French authorities fear that radical Islamists may have slipped through the net to gain security clearance to work at Paris’s Charles de Gaulle airport.

Detectives are already investigating CCTV footage from the airport to determine whether an employee may have helped bring down the Egyptair flight to Cairo on Thursday. Now security sources are highlighting how weak security checks are for airport staff.

The Times reports that all employees who work “airside” at the airport, such as maintenance staff, security personnel and baggage handlers, are theoretically vetted by police before they can start work.

In reality, however, the vetting consists of little more than checking for a criminal record and seeing if they are on the French intelligence agencies’ list of individuals deemed a national security threat.

Furthermore, due to low wages there is a high turnover of staff, increasing the load on police who have to vet all the new candidates.

After last November’s Paris terror attacks, France’s Central Direction of Interior Intelligence was ordered to investigate all Muslims with security passes at the country’s airports.

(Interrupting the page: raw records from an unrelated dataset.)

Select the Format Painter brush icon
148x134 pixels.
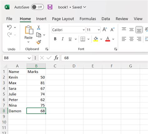39,42
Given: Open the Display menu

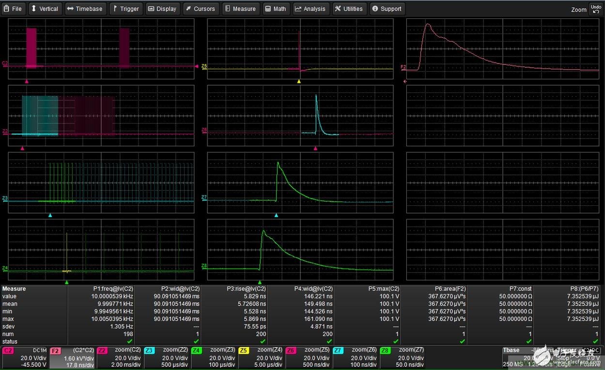Looking at the screenshot, I should point(162,9).
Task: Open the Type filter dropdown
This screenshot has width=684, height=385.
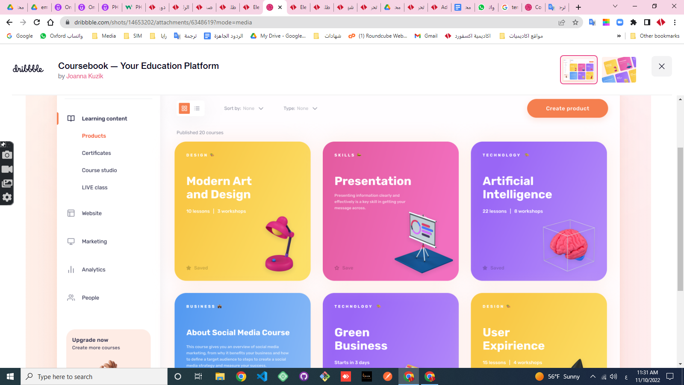Action: click(300, 109)
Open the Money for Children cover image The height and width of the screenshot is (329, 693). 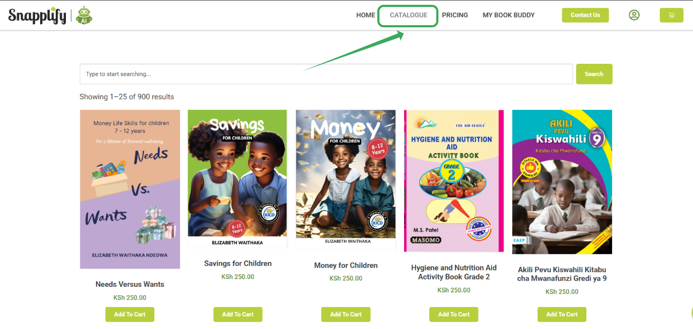346,180
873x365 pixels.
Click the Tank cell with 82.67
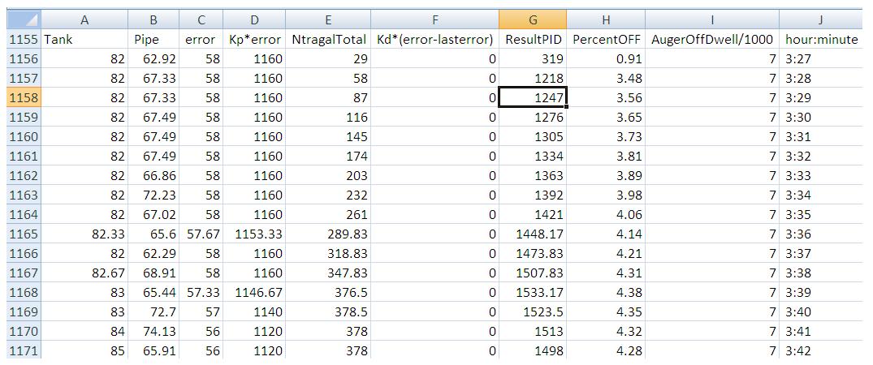tap(84, 273)
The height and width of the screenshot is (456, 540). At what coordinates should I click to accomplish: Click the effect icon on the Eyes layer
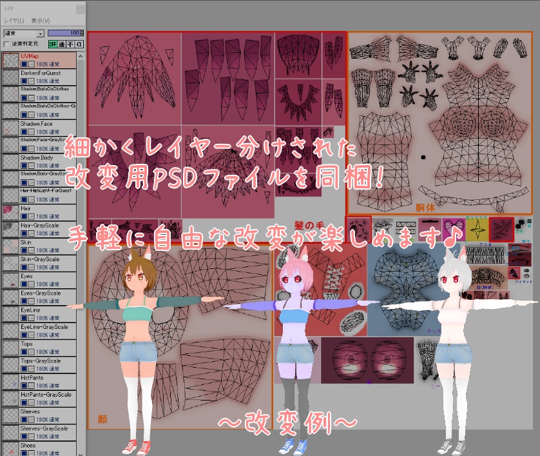pos(31,284)
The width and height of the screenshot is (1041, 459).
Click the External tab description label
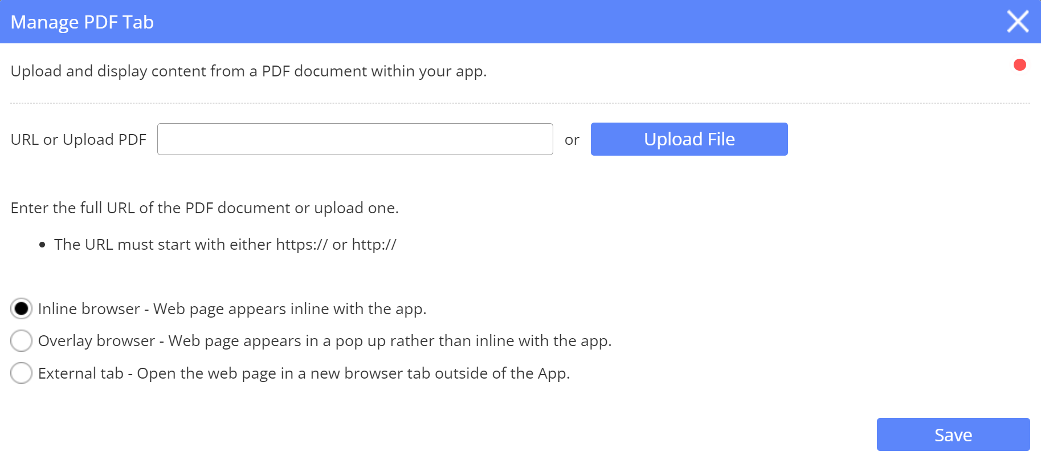click(304, 373)
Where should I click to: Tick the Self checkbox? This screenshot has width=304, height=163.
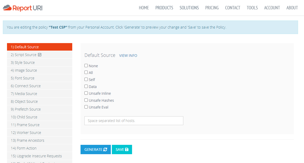point(86,79)
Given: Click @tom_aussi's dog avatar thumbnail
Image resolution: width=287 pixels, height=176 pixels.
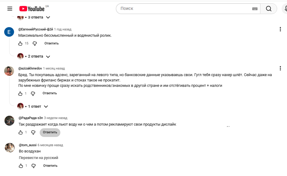Looking at the screenshot, I should 9,148.
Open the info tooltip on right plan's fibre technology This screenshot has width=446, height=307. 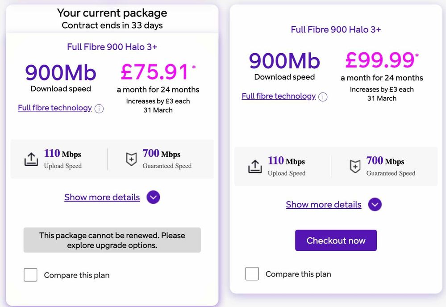323,97
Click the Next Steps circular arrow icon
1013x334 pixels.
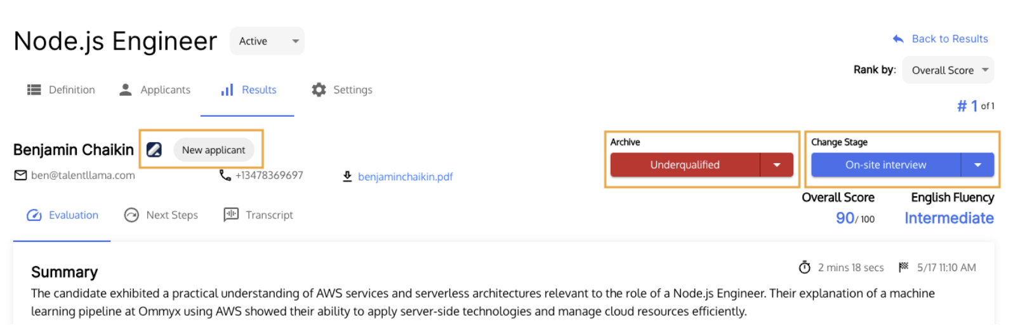click(131, 215)

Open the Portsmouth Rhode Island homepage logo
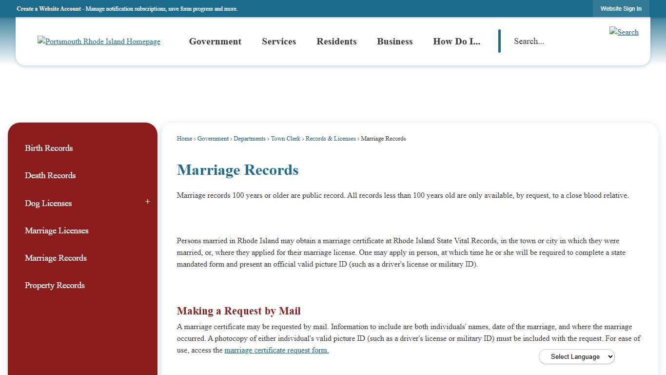click(98, 42)
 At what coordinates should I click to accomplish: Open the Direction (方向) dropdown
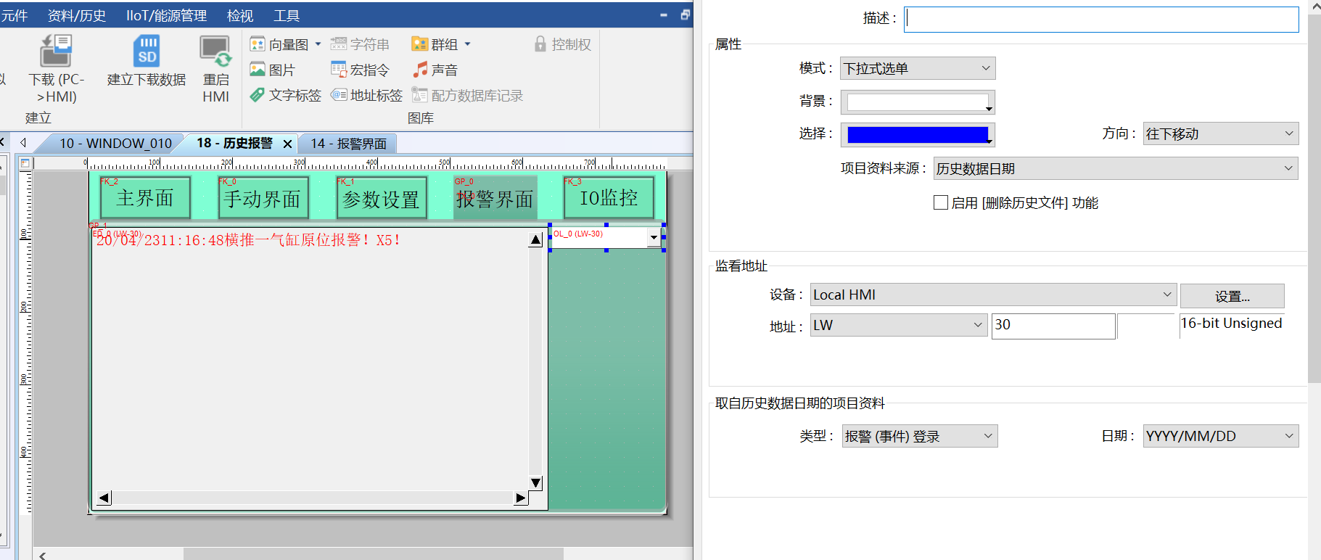pyautogui.click(x=1219, y=134)
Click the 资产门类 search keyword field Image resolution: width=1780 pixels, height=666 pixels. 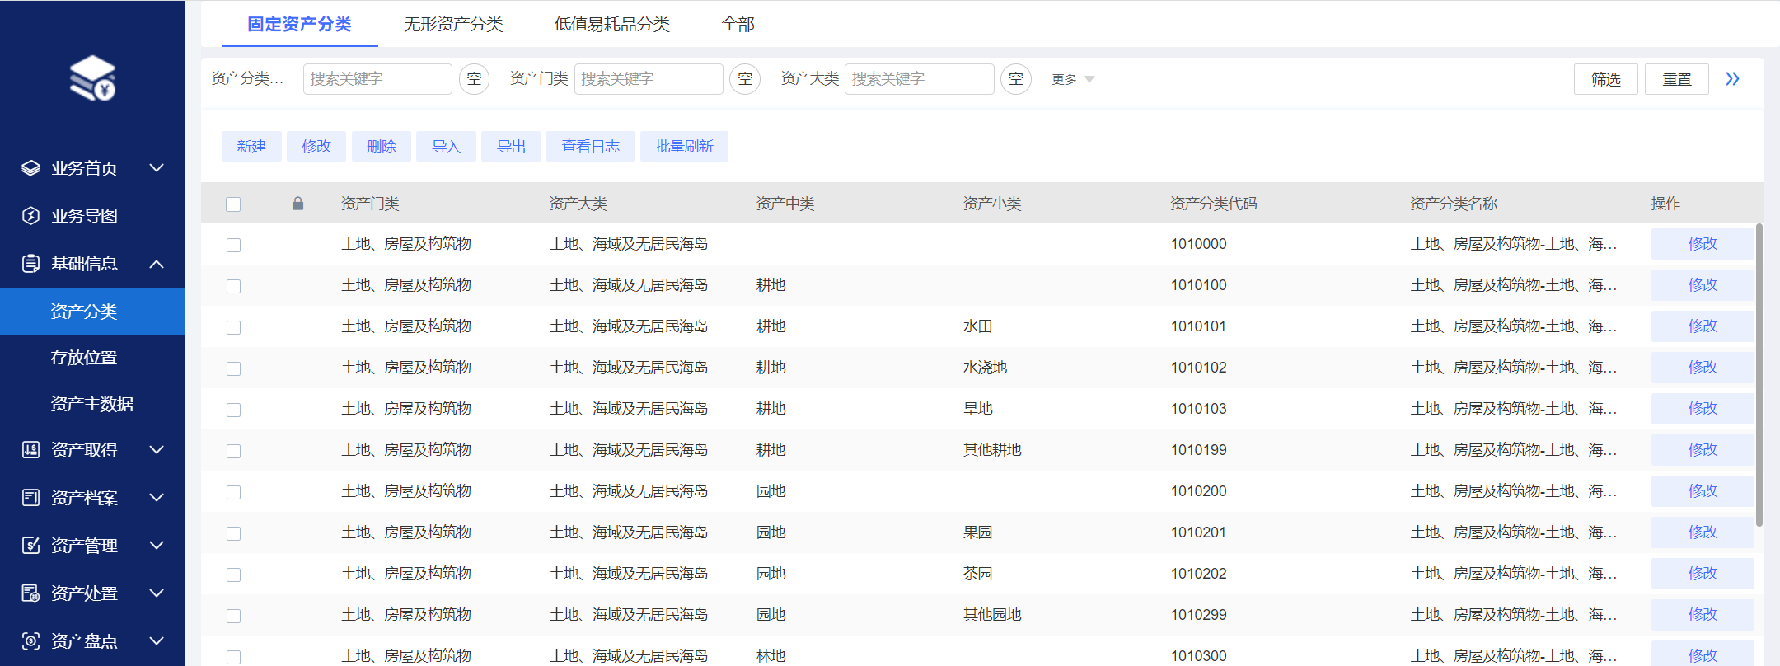click(x=648, y=79)
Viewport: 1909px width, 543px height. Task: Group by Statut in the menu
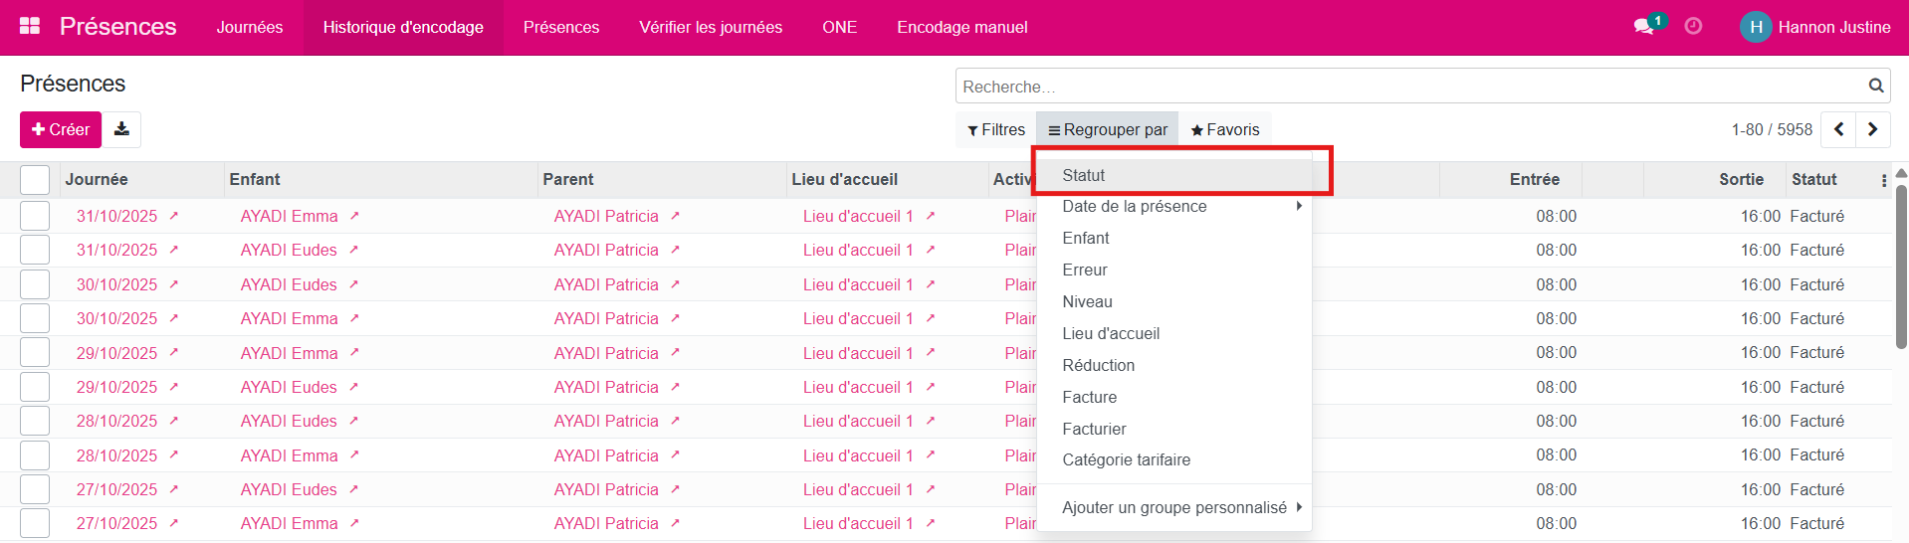[x=1084, y=175]
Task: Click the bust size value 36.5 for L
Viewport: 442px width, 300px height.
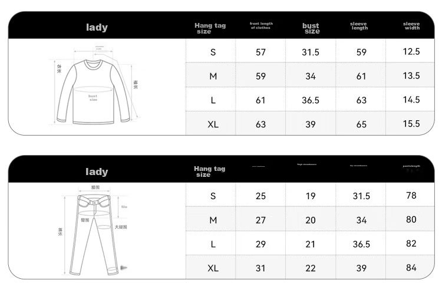Action: click(311, 100)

The result was more than 60 passes were withdrawn, mostly for “inappropriate behaviour” such as refusing to trim bears or shake female colleagues’ hands. However, some were confiscated because the holders prayed at extremist mosques, kept copies of the Koran in their lockers or expressed sympathy for the attackers.

The Director of the French Centre for Intelligence Research, Eric Denécé, told the Times that officials had done what they could to identify dangerous employees, but “the problem is not resolved”.

“Radical Islamists still worked at the airport, not necessarily as baggage handlers but at all levels. That is a reality,” he said.

The claims come as the search continues for the missing Egyptair flight that disappeared over the Mediterranean last week.

Investigators now say they have recovered some wreckage, although the cause of the crash remains a mystery. Egyptian authorities say terrorism is more likely than a technical failure, but no group has yet claimed responsibility.